**WHAT THE TASK ASKS**
Write out all the data below exactly.

(Items from a data source)
Content starts
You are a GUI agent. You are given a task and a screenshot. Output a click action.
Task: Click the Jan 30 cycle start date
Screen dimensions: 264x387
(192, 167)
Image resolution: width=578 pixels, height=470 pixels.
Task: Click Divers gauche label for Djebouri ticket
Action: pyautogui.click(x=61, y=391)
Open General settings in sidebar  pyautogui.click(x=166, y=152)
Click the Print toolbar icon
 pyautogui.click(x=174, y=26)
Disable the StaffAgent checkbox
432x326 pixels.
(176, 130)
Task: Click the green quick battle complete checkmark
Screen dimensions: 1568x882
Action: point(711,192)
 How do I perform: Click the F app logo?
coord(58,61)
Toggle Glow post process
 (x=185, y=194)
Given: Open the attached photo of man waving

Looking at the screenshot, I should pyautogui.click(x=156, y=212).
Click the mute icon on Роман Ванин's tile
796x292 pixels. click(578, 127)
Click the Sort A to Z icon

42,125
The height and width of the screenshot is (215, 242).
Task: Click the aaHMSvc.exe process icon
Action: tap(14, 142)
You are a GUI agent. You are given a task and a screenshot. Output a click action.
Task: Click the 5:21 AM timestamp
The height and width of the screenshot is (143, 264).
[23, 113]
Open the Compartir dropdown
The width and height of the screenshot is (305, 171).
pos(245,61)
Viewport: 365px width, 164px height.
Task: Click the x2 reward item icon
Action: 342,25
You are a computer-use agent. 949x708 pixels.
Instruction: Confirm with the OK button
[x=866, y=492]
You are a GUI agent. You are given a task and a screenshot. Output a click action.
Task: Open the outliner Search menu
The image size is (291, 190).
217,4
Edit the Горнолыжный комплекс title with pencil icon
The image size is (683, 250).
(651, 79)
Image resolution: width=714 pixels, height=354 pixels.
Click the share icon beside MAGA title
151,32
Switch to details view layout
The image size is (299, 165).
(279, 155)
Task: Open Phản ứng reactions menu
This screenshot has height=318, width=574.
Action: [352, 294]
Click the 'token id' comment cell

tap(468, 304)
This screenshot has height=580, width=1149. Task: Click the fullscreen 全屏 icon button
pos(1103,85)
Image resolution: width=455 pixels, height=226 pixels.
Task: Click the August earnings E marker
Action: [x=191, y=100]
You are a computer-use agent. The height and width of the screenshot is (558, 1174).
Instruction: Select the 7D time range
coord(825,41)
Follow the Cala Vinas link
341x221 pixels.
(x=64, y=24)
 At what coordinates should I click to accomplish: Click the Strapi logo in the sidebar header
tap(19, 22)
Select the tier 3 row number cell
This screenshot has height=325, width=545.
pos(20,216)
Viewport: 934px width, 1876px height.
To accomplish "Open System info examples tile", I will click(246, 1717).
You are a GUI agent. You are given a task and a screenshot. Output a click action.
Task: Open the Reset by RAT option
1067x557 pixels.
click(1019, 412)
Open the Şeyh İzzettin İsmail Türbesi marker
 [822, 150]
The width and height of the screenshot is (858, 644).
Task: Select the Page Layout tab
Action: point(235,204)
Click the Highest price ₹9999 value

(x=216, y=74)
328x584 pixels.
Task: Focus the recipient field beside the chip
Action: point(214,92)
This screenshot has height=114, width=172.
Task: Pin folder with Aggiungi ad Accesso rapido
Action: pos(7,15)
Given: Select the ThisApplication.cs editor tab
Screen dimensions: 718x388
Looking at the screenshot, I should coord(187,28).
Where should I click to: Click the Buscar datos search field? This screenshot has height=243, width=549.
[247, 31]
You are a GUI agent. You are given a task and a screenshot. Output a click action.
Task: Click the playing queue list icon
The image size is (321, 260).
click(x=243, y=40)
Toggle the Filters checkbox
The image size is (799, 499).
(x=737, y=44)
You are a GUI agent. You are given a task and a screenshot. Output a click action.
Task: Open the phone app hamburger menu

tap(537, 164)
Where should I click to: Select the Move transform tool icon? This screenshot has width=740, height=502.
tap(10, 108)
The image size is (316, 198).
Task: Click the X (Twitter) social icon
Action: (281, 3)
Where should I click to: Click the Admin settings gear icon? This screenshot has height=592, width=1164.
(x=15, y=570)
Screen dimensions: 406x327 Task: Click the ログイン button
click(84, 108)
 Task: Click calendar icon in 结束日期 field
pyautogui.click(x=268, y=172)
Content ends
**WRITTEN RESPONSE**
You are a GUI agent. You are given a task and a screenshot. Output a click action.
Task: Click the Jan 30 cycle start date
Screen dimensions: 264x387
(192, 167)
Image resolution: width=578 pixels, height=470 pixels.
Task: Click Divers gauche label for Djebouri ticket
Action: pyautogui.click(x=61, y=391)
Open General settings in sidebar  pyautogui.click(x=166, y=152)
Click the Print toolbar icon
 pyautogui.click(x=174, y=26)
Disable the StaffAgent checkbox
432x326 pixels.
(176, 130)
Task: Click the green quick battle complete checkmark
Screen dimensions: 1568x882
Action: point(711,192)
 How do I perform: Click the F app logo?
coord(58,61)
Toggle Glow post process
 (x=185, y=194)
Given: Open the attached photo of man waving

Looking at the screenshot, I should pyautogui.click(x=156, y=212).
Click the mute icon on Роман Ванин's tile
796x292 pixels. click(578, 127)
Click the Sort A to Z icon

42,125
The height and width of the screenshot is (215, 242).
Task: Click the aaHMSvc.exe process icon
Action: tap(14, 142)
You are a GUI agent. You are given a task and a screenshot. Output a click action.
Task: Click the 5:21 AM timestamp
The height and width of the screenshot is (143, 264).
[23, 113]
Open the Compartir dropdown
The width and height of the screenshot is (305, 171).
pos(245,61)
Viewport: 365px width, 164px height.
Task: Click the x2 reward item icon
Action: 342,25
You are a computer-use agent. 949x708 pixels.
Instruction: Confirm with the OK button
[x=866, y=492]
You are a GUI agent. You are given a task and a screenshot. Output a click action.
Task: Open the outliner Search menu
The image size is (291, 190).
217,4
Edit the Горнолыжный комплекс title with pencil icon
The image size is (683, 250).
(651, 79)
Image resolution: width=714 pixels, height=354 pixels.
Click the share icon beside MAGA title
151,32
Switch to details view layout
The image size is (299, 165).
(279, 155)
Task: Open Phản ứng reactions menu
This screenshot has height=318, width=574.
Action: [352, 294]
Click the 'token id' comment cell

tap(468, 304)
This screenshot has height=580, width=1149. Task: Click the fullscreen 全屏 icon button
pos(1103,85)
Image resolution: width=455 pixels, height=226 pixels.
Task: Click the August earnings E marker
Action: [x=191, y=100]
You are a computer-use agent. The height and width of the screenshot is (558, 1174).
Instruction: Select the 7D time range
coord(825,41)
Follow the Cala Vinas link
341x221 pixels.
(x=64, y=24)
 At what coordinates should I click to accomplish: Click the Strapi logo in the sidebar header
tap(19, 22)
Select the tier 3 row number cell
This screenshot has height=325, width=545.
pos(20,216)
Viewport: 934px width, 1876px height.
To accomplish "Open System info examples tile", I will click(246, 1717).
You are a GUI agent. You are given a task and a screenshot. Output a click action.
Task: Open the Reset by RAT option
1067x557 pixels.
click(1019, 412)
Open the Şeyh İzzettin İsmail Türbesi marker
 [822, 150]
The width and height of the screenshot is (858, 644).
Task: Select the Page Layout tab
Action: point(235,204)
Click the Highest price ₹9999 value

(x=216, y=74)
328x584 pixels.
Task: Focus the recipient field beside the chip
Action: point(214,92)
This screenshot has height=114, width=172.
Task: Pin folder with Aggiungi ad Accesso rapido
Action: pos(7,15)
Given: Select the ThisApplication.cs editor tab
Screen dimensions: 718x388
Looking at the screenshot, I should coord(187,28).
Where should I click to: Click the Buscar datos search field? This screenshot has height=243, width=549.
[247, 31]
You are a GUI agent. You are given a task and a screenshot. Output a click action.
Task: Click the playing queue list icon
The image size is (321, 260).
click(x=243, y=40)
Toggle the Filters checkbox
The image size is (799, 499).
(x=737, y=44)
You are a GUI agent. You are given a task and a screenshot. Output a click action.
Task: Open the phone app hamburger menu

tap(537, 164)
Where should I click to: Select the Move transform tool icon? This screenshot has width=740, height=502.
tap(10, 108)
The image size is (316, 198).
Task: Click the X (Twitter) social icon
Action: (281, 3)
Where should I click to: Click the Admin settings gear icon? This screenshot has height=592, width=1164.
(x=15, y=570)
Screen dimensions: 406x327 Task: Click the ログイン button
click(84, 108)
 Task: Click calendar icon in 结束日期 field
pyautogui.click(x=268, y=172)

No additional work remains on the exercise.